━━━━━ RECORDS TO USE ━━━━━

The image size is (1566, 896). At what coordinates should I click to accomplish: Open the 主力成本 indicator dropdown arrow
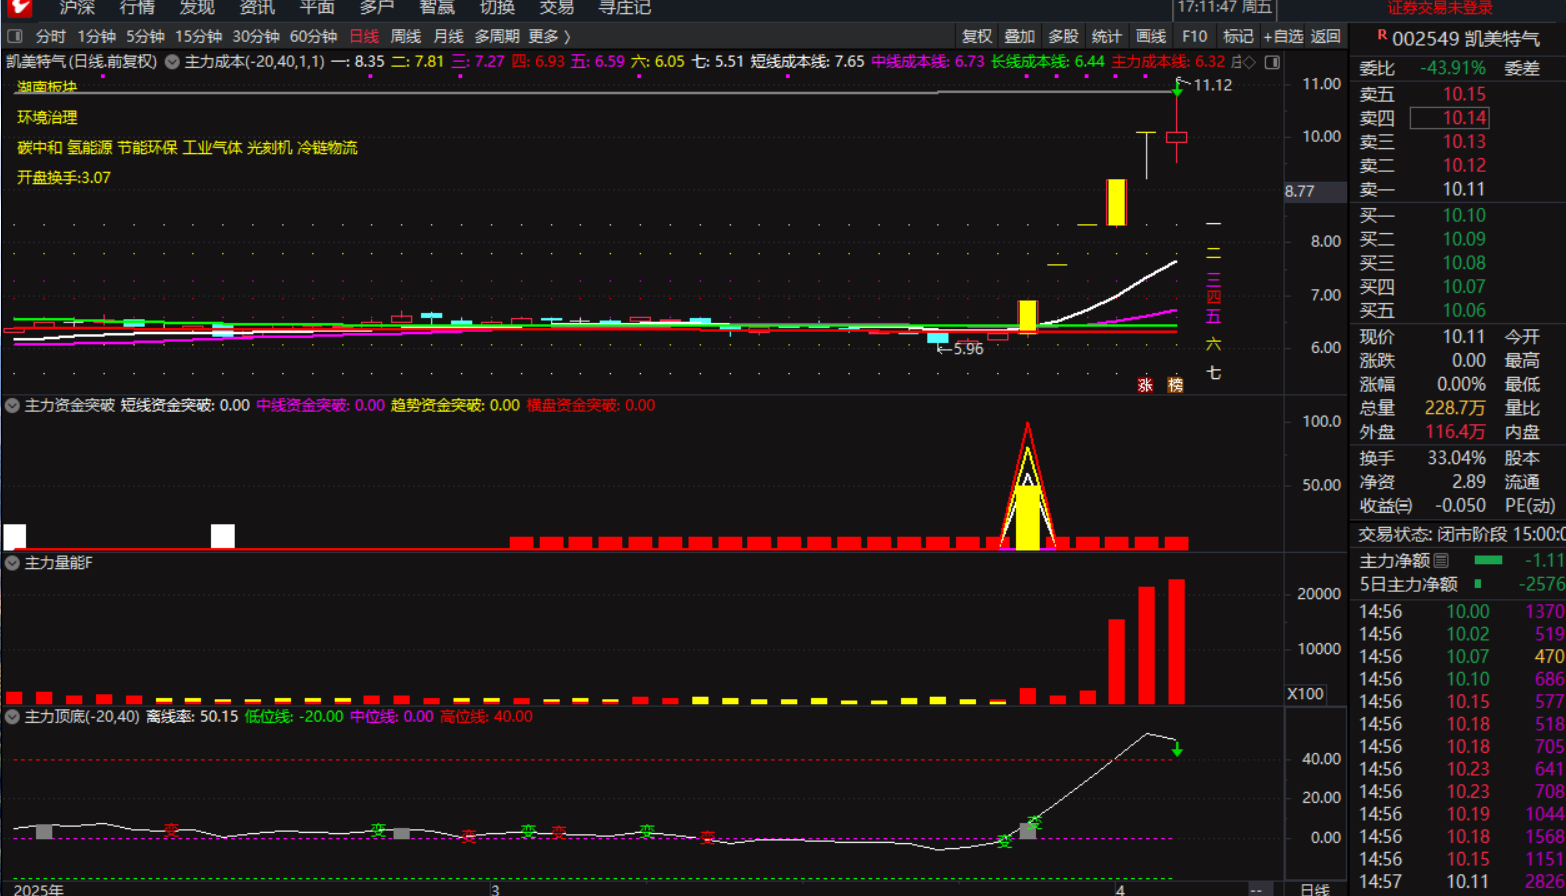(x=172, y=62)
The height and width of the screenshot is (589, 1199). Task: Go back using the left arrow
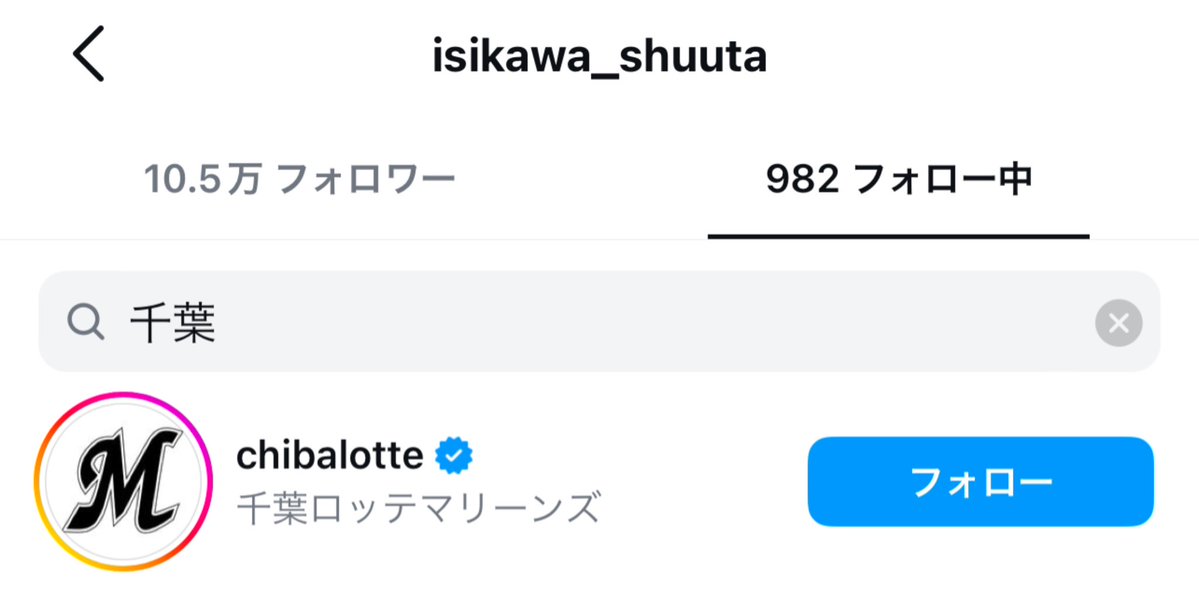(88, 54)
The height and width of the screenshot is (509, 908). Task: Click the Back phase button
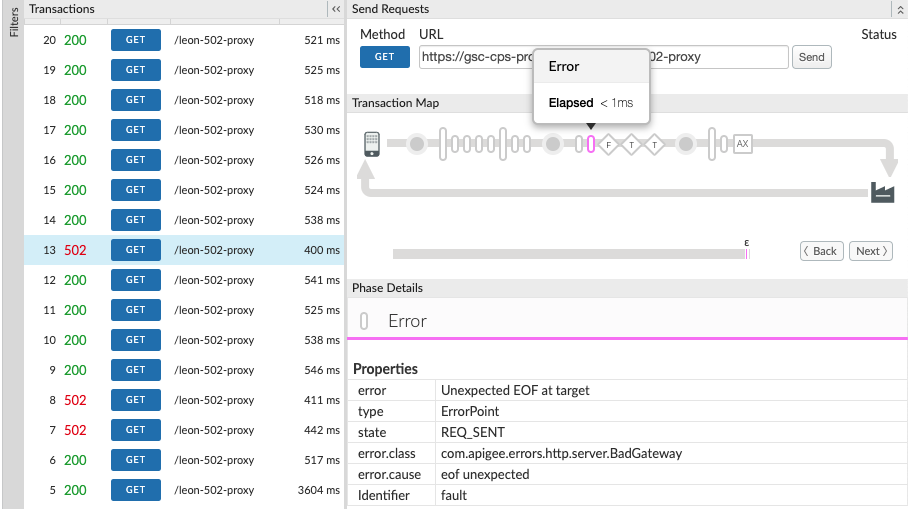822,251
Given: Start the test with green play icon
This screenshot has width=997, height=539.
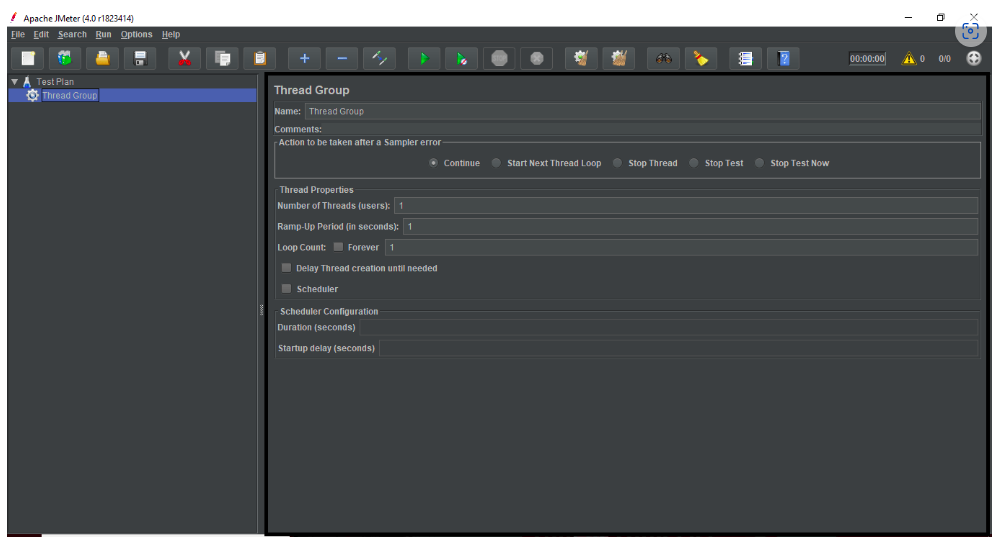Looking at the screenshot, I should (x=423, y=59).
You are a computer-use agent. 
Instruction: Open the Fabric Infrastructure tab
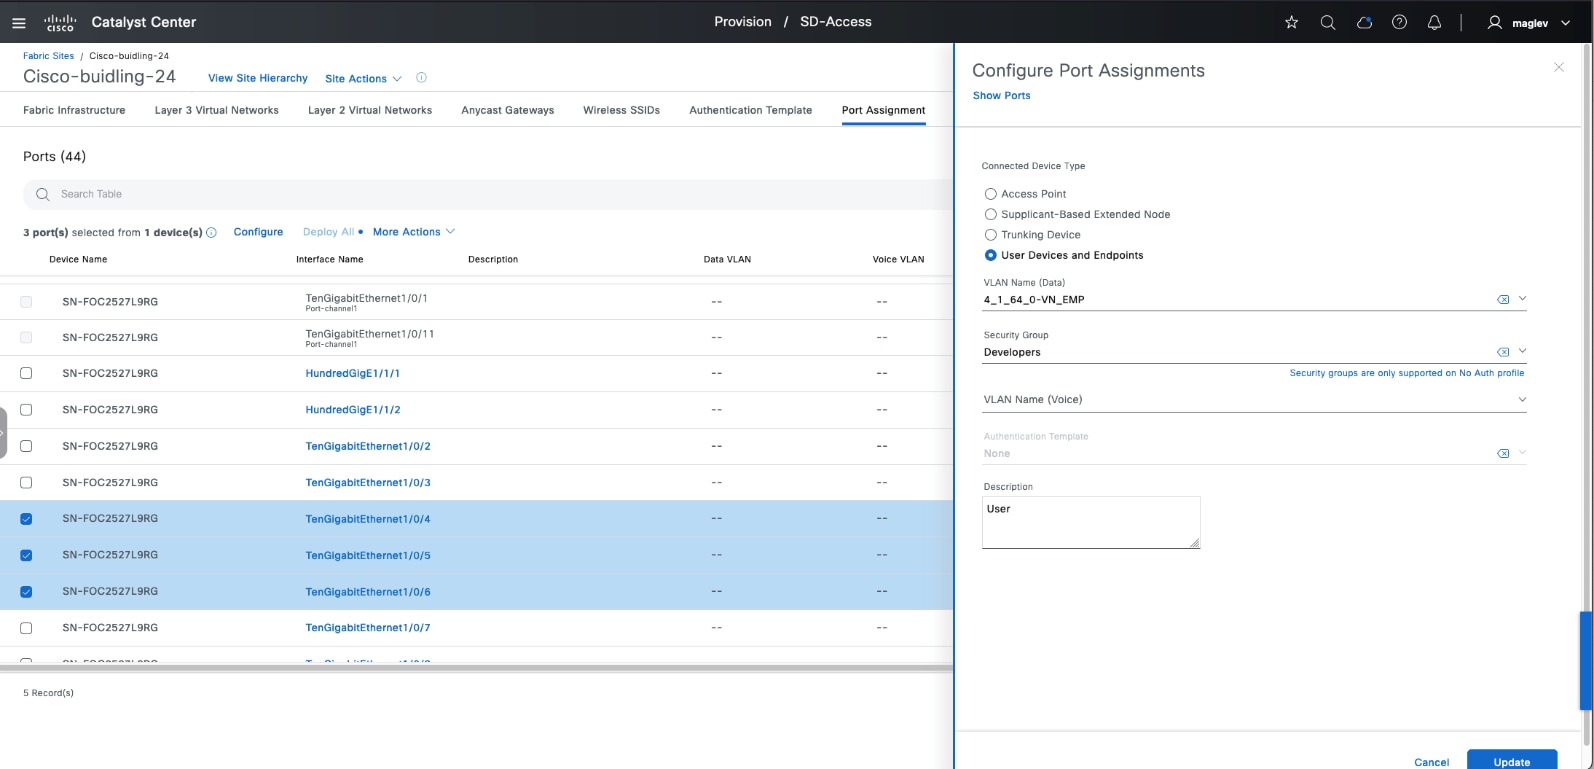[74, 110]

━━━━━

> **TASK DESCRIPTION**: Pictures stay out; repeat all the rest of the records exactly.

> **SOLUTION TO THIS TASK**:
The image size is (1566, 896). At what coordinates should I click to accomplish: Open the 主力成本 indicator dropdown arrow
(x=172, y=62)
The height and width of the screenshot is (589, 1199). Task: Go back using the left arrow
(88, 54)
The height and width of the screenshot is (509, 908). Task: Click the Back phase button
822,251
Given: Start the test with green play icon
This screenshot has width=997, height=539.
Looking at the screenshot, I should (x=423, y=59).
You are a computer-use agent. 
Instruction: Open the Fabric Infrastructure tab
[74, 110]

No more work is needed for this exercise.